▶ SOURCE INFORMATION
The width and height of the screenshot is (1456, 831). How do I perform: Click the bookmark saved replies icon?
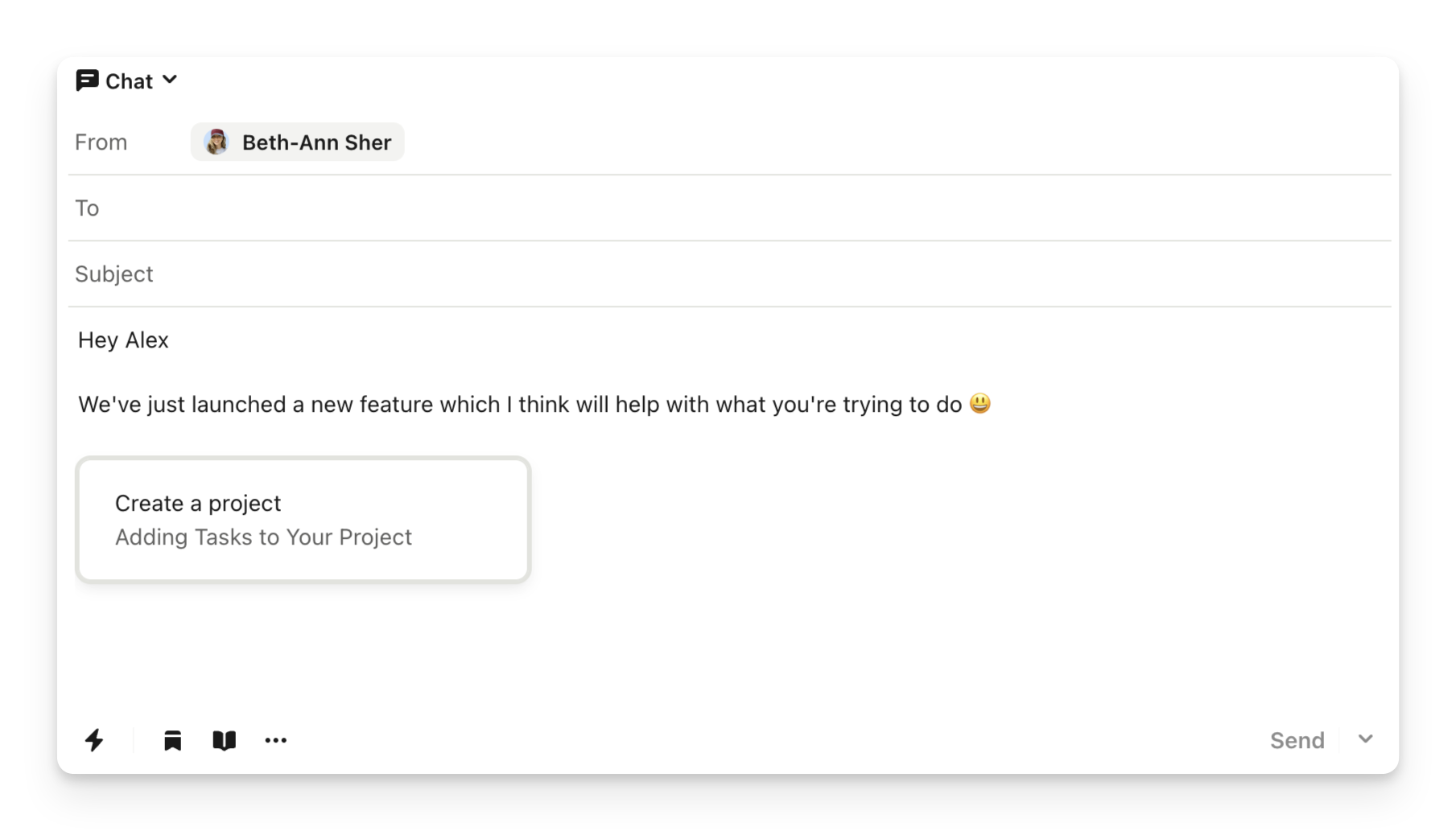(172, 740)
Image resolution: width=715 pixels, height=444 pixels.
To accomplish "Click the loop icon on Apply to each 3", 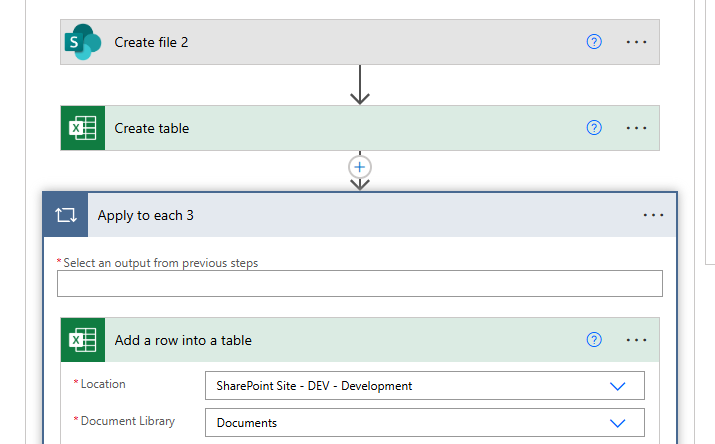I will click(66, 215).
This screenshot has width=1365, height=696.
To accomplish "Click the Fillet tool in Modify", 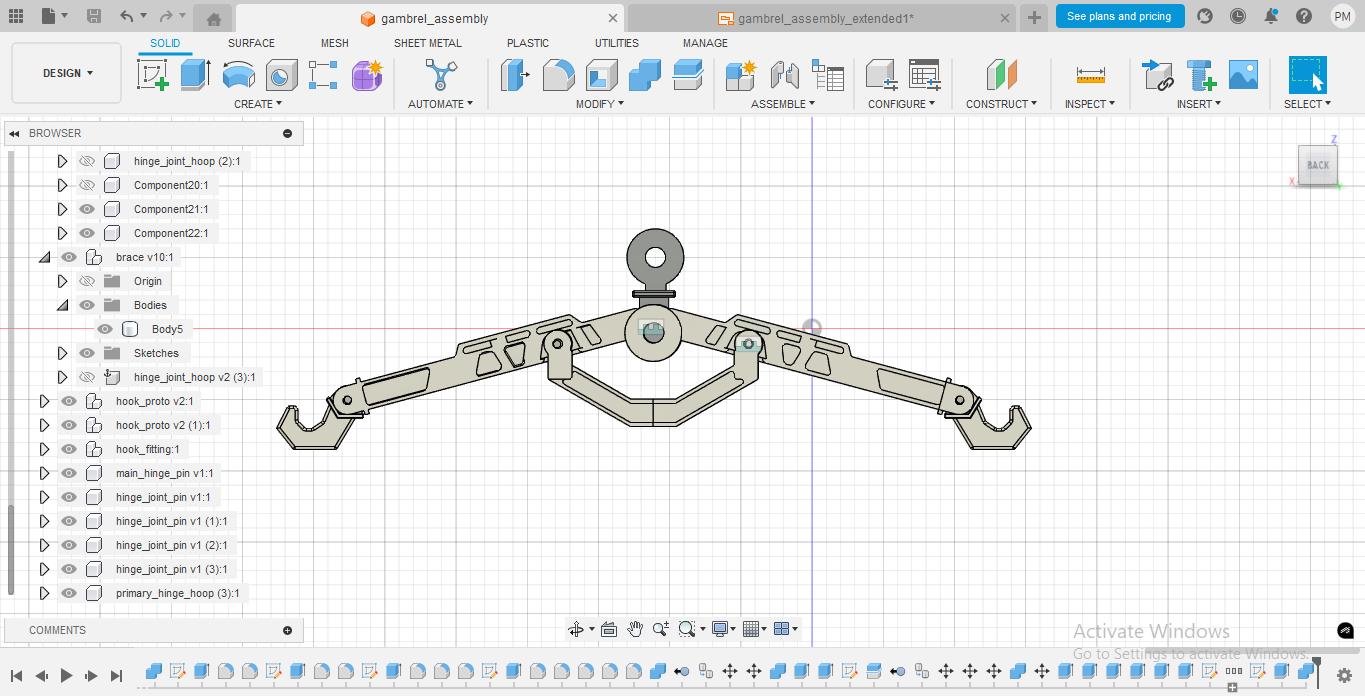I will [x=558, y=75].
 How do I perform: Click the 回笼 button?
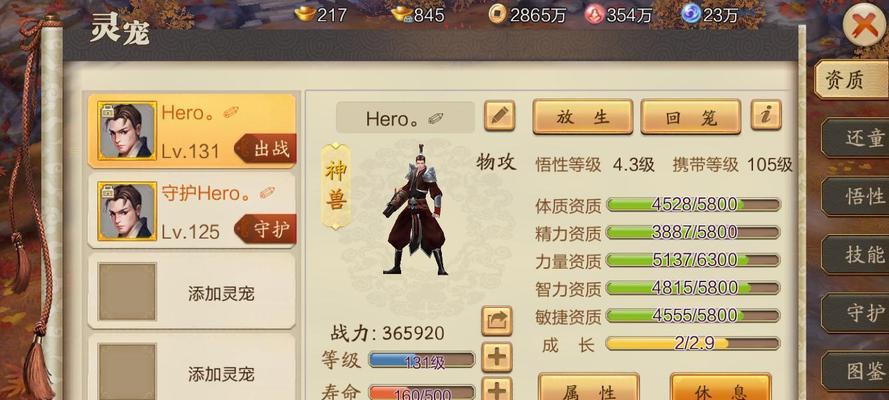(691, 117)
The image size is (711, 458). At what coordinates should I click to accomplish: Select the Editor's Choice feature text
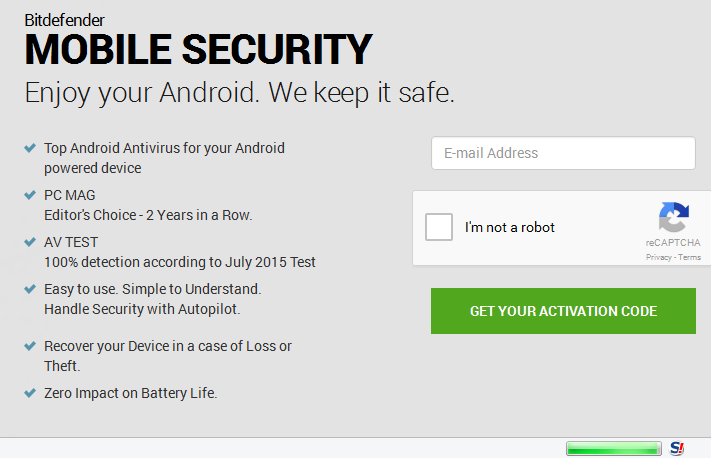click(x=148, y=215)
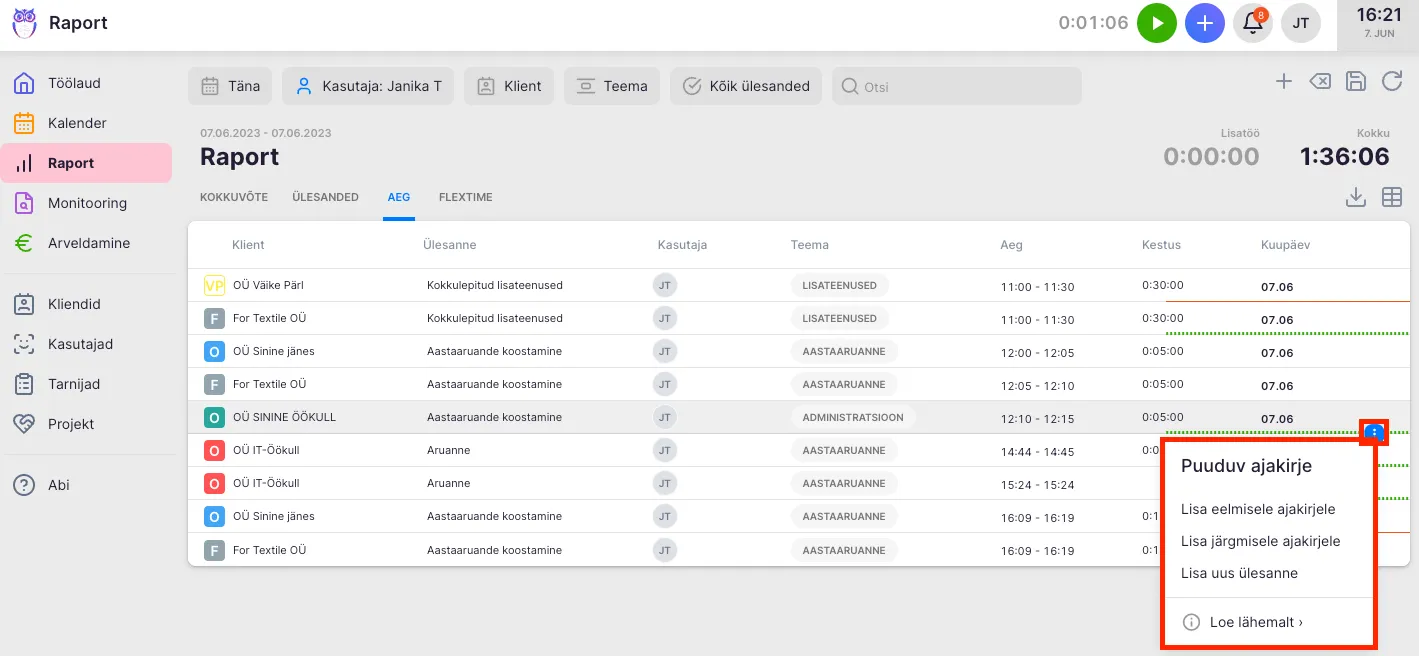Open the Täna date filter
The width and height of the screenshot is (1419, 656).
pos(231,86)
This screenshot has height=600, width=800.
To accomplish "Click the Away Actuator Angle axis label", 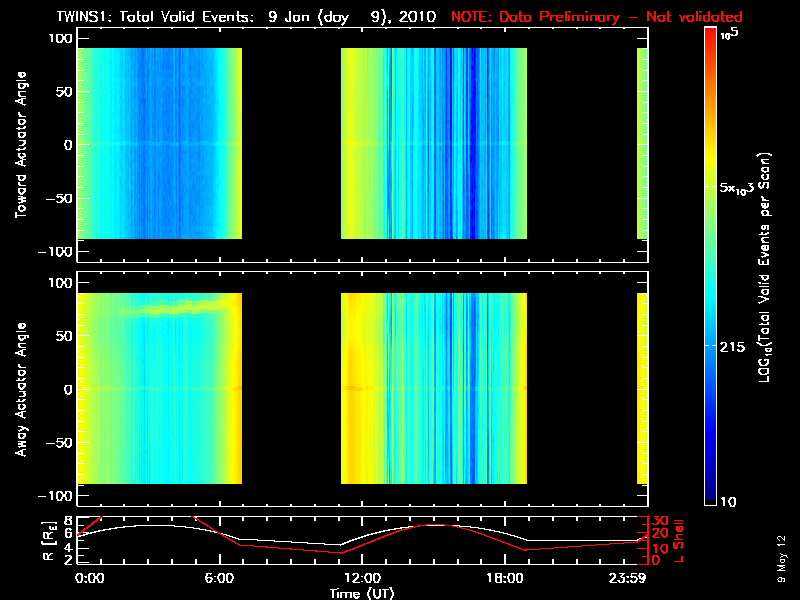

▶ WHAT IS REQUIRED
Going through the listing, tally each line that contains "This", then state the total with no other text.

▶ EXERCISE RESULT
2